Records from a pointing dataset
☆ ☆ ☆ ☆ ☆ ☆ ☆
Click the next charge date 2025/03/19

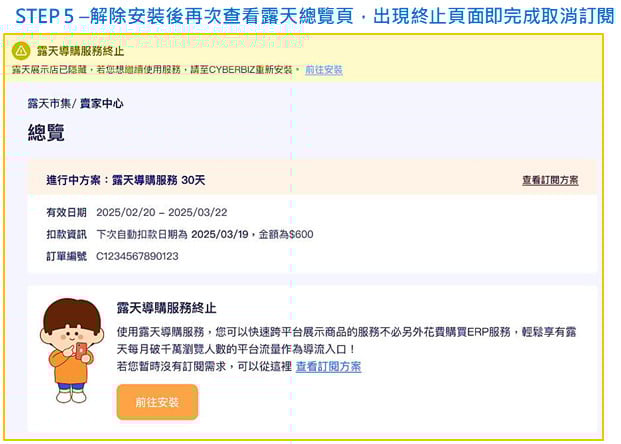[x=217, y=234]
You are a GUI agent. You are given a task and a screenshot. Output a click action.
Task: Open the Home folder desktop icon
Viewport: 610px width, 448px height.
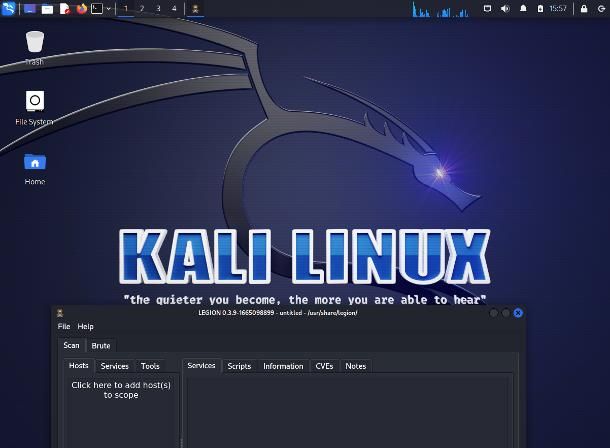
☆ ☆ ☆ ☆ ☆ ☆ ☆
• WHAT YOU NEED TO DO
Rewrite the data above, swapping "Home folder" for "Documents folder" and keeping everything else the same. Omit the pictures.

• RESULT FOR THIS TASK
Click the next charge date 2025/03/19

[x=217, y=234]
You are a GUI agent. You are given a task and a screenshot. Output a click action.
Task: Open the Documents folder desktop icon
Viewport: 610px width, 448px height.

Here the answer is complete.